DIRECTIONS
In the records below, find the line that contains "Temukan Grup Komunitas (740, 1126)" and the line that contains "Petualangan (740, 927)", then retype exactly those two lines and every line between them.

Saved entries
####################

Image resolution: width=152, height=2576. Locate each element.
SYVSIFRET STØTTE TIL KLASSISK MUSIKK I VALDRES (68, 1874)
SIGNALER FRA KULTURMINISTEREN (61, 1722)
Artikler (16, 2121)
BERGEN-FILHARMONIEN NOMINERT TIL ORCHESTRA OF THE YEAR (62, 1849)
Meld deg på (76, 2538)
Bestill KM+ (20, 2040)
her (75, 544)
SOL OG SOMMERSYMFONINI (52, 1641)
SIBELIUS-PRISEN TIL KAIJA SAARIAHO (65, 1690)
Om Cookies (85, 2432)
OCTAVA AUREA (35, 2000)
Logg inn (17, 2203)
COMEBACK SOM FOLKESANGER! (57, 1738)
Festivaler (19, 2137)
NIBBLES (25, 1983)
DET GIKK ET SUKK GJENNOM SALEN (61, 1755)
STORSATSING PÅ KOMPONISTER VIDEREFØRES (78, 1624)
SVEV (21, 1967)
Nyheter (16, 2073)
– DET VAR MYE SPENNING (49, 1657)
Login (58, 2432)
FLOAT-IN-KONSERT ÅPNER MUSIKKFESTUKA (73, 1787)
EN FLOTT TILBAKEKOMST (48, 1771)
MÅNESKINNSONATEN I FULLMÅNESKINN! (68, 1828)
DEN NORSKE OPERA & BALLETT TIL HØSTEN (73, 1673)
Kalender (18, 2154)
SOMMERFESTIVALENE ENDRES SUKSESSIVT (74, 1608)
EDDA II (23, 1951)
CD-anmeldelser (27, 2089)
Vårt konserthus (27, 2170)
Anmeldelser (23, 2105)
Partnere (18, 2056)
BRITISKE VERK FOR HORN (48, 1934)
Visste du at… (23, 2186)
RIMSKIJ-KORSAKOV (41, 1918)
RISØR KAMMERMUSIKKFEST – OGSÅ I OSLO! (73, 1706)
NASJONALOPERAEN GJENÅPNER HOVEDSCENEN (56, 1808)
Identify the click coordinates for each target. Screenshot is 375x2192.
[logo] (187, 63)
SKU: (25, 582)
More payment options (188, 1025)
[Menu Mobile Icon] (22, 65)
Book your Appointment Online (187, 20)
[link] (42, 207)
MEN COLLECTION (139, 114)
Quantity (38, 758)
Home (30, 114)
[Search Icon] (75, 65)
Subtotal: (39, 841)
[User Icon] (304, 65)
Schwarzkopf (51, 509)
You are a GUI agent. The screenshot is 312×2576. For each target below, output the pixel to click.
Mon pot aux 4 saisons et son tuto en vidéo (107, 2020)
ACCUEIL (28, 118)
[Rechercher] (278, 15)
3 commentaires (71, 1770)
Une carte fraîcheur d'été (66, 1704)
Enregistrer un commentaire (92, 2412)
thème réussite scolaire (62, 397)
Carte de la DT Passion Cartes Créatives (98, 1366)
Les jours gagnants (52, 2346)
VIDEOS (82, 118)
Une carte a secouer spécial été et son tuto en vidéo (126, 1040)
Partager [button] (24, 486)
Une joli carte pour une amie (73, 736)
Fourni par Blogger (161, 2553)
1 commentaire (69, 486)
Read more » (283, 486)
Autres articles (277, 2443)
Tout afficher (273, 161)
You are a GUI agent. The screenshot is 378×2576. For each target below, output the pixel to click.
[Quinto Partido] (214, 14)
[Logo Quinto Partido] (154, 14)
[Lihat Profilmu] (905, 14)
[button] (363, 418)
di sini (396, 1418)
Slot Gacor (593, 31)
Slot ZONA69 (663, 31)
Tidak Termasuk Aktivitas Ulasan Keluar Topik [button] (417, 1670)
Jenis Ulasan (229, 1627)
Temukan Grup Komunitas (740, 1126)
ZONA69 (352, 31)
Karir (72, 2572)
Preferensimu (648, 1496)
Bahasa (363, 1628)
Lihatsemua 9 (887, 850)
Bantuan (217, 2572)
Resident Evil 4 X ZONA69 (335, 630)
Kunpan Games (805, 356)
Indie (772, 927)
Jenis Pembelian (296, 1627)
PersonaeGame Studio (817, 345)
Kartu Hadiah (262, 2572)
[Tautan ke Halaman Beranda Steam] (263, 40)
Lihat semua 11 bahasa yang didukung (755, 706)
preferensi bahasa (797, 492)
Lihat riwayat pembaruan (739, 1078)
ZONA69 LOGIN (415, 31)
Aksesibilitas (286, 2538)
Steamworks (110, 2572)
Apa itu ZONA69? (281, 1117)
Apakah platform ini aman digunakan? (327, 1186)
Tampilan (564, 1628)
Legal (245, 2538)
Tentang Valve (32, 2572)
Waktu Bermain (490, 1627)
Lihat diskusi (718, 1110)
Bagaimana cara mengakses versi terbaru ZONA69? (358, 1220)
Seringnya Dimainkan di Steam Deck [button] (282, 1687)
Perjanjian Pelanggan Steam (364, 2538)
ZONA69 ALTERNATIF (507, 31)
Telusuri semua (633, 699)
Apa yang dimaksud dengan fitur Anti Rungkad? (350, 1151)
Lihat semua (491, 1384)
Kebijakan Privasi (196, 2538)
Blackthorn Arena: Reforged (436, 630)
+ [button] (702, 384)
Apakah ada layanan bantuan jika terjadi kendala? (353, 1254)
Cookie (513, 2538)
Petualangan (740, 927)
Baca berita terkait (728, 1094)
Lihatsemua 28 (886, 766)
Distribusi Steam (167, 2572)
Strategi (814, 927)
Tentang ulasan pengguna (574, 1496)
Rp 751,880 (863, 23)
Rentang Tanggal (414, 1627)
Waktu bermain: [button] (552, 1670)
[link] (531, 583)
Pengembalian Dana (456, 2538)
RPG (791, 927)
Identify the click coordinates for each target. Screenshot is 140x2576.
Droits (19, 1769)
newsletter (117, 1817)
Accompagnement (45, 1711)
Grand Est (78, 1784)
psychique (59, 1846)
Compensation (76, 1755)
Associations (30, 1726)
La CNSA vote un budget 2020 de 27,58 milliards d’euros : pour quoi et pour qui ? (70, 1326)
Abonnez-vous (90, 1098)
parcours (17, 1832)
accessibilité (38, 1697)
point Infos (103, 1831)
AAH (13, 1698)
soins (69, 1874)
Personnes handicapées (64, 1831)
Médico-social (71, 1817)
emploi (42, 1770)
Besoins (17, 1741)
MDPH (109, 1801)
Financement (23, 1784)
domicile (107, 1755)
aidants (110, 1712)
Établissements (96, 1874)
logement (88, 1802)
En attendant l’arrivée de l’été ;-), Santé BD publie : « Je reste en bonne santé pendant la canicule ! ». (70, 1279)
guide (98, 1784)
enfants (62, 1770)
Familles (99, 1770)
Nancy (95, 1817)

####################

EXPECTED ANSWER
Temukan Grup Komunitas (740, 1126)
ZONA69 (352, 31)
Karir (72, 2572)
Preferensimu (648, 1496)
Bahasa (363, 1628)
Lihatsemua 9 (887, 850)
Bantuan (217, 2572)
Resident Evil 4 X ZONA69 (335, 630)
Kunpan Games (805, 356)
Indie (772, 927)
Jenis Pembelian (296, 1627)
PersonaeGame Studio (817, 345)
Kartu Hadiah (262, 2572)
[Tautan ke Halaman Beranda Steam] (263, 40)
Lihat semua 11 bahasa yang didukung (755, 706)
preferensi bahasa (797, 492)
Lihat riwayat pembaruan (739, 1078)
ZONA69 LOGIN (415, 31)
Aksesibilitas (286, 2538)
Steamworks (110, 2572)
Apa itu ZONA69? (281, 1117)
Apakah platform ini aman digunakan? (327, 1186)
Tampilan (564, 1628)
Legal (245, 2538)
Tentang Valve (32, 2572)
Waktu Bermain (490, 1627)
Lihat diskusi (718, 1110)
Bagaimana cara mengakses versi terbaru ZONA69? (358, 1220)
Seringnya Dimainkan di Steam Deck [button] (282, 1687)
Perjanjian Pelanggan Steam (364, 2538)
ZONA69 ALTERNATIF (507, 31)
Telusuri semua (633, 699)
Apa yang dimaksud dengan fitur Anti Rungkad? (350, 1151)
Lihat semua (491, 1384)
Kebijakan Privasi (196, 2538)
Blackthorn Arena: Reforged (436, 630)
+ [button] (702, 384)
Apakah ada layanan bantuan jika terjadi kendala? (353, 1254)
Cookie (513, 2538)
Petualangan (740, 927)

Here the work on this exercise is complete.